HOW TO COMPLETE THIS TASK
Set down every line from the one with "Given: Bookmark the first tweet" to the end of the entries, both ends included, exactly as it reads and without pictures.

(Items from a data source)

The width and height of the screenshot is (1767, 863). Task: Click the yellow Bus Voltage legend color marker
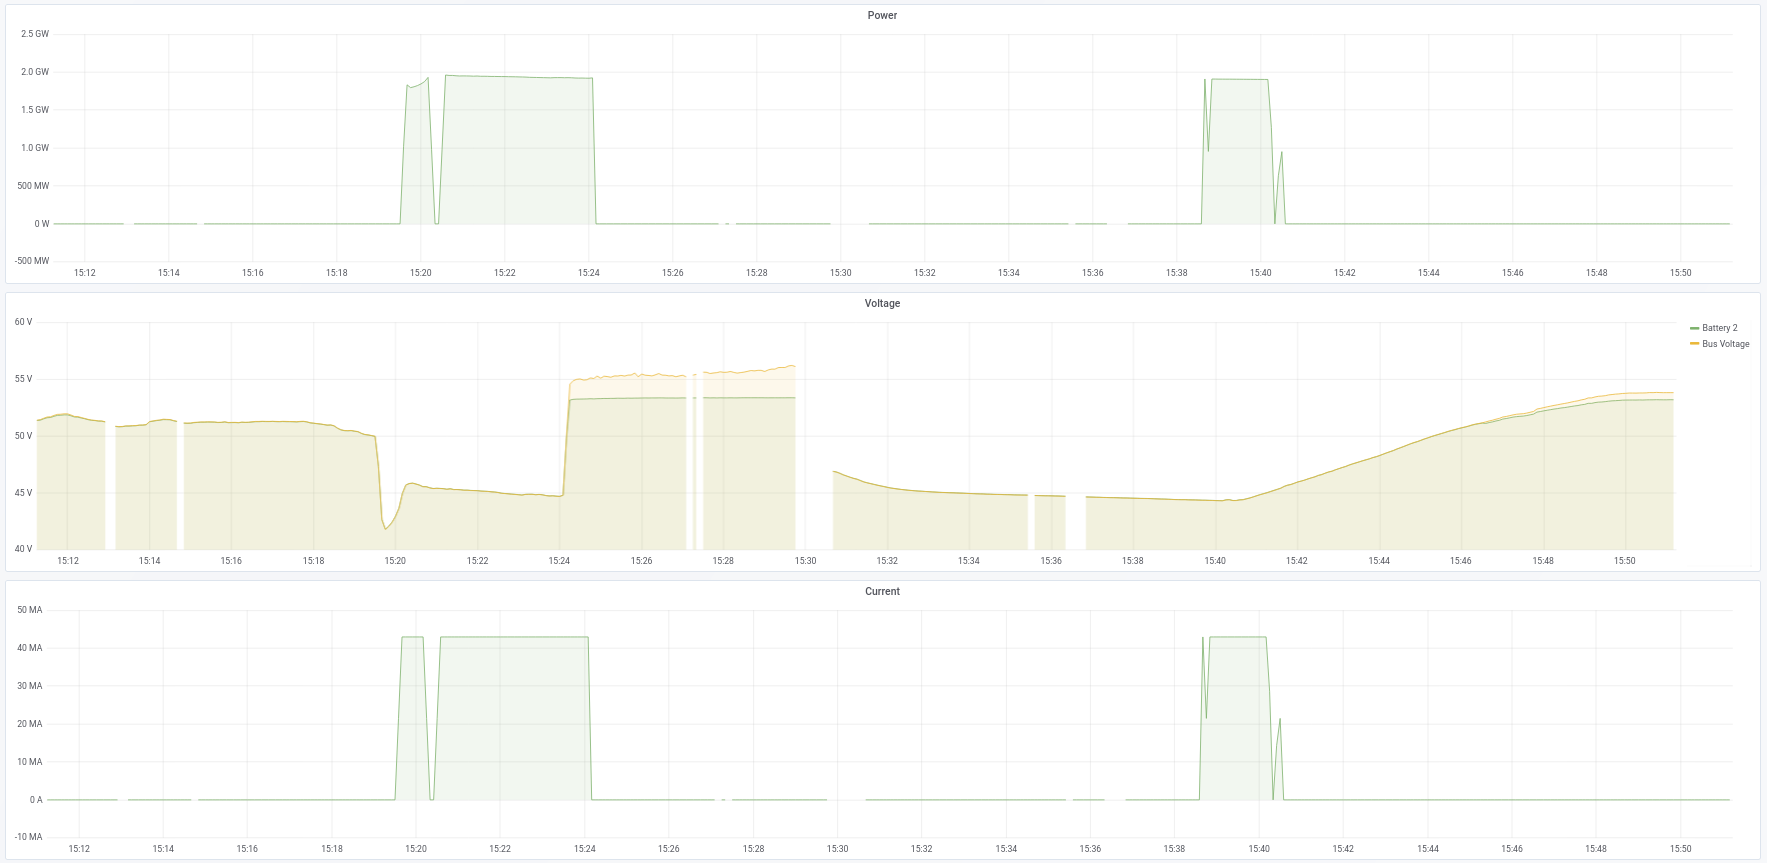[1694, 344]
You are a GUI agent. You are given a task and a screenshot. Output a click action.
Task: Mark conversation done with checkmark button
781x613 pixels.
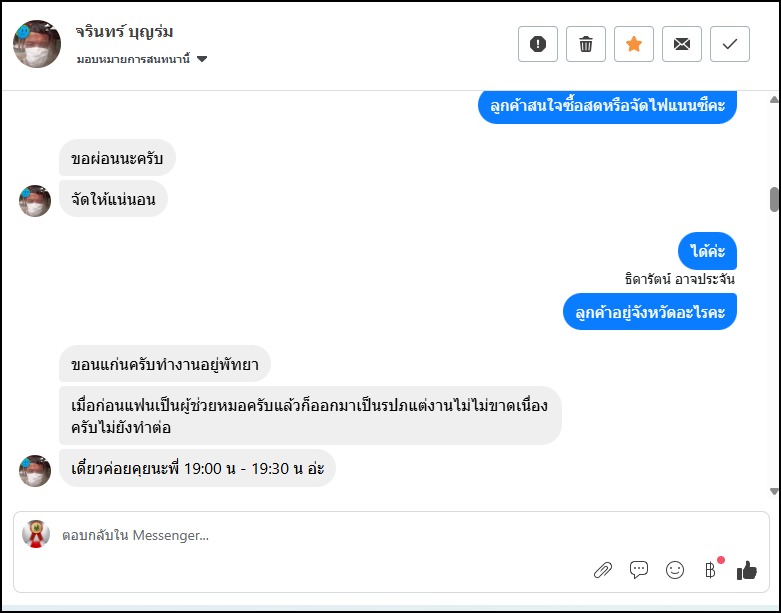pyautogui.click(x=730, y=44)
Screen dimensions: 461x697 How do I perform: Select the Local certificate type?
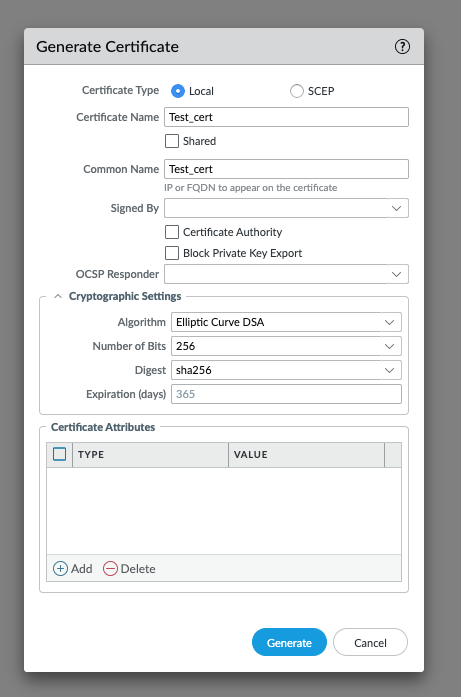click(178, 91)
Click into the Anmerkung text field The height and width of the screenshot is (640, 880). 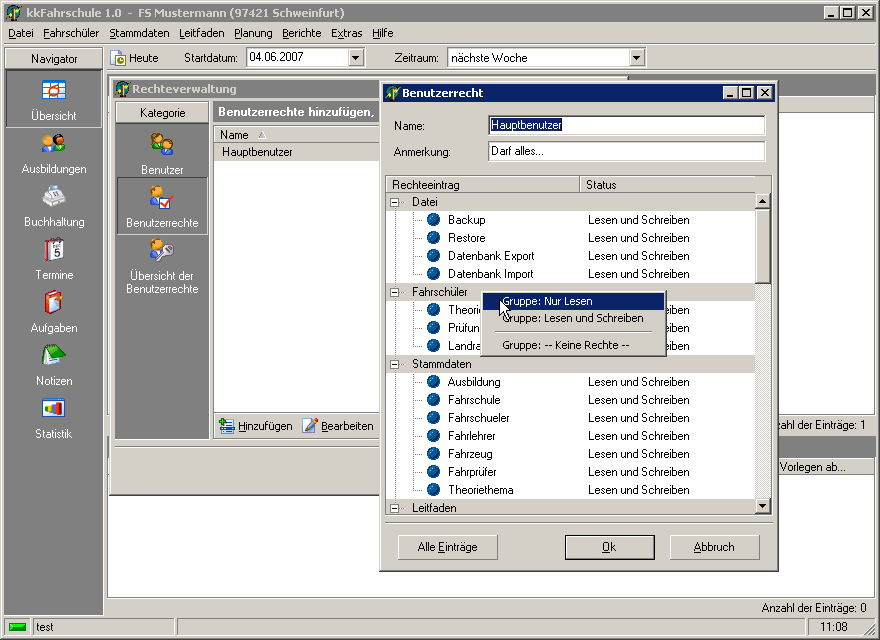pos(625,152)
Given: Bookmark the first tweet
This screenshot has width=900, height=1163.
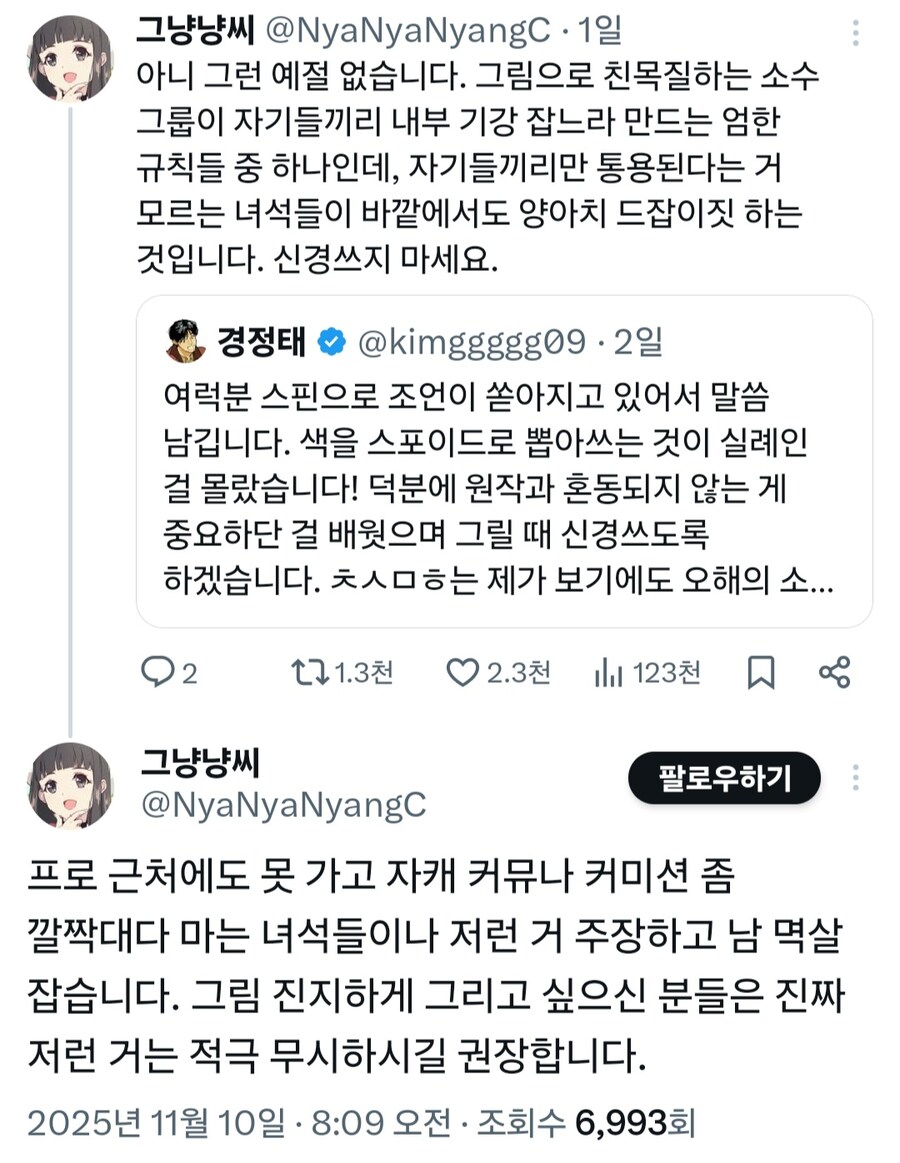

ANSWER BELOW
Given: Bookmark the first tweet
This screenshot has width=900, height=1163.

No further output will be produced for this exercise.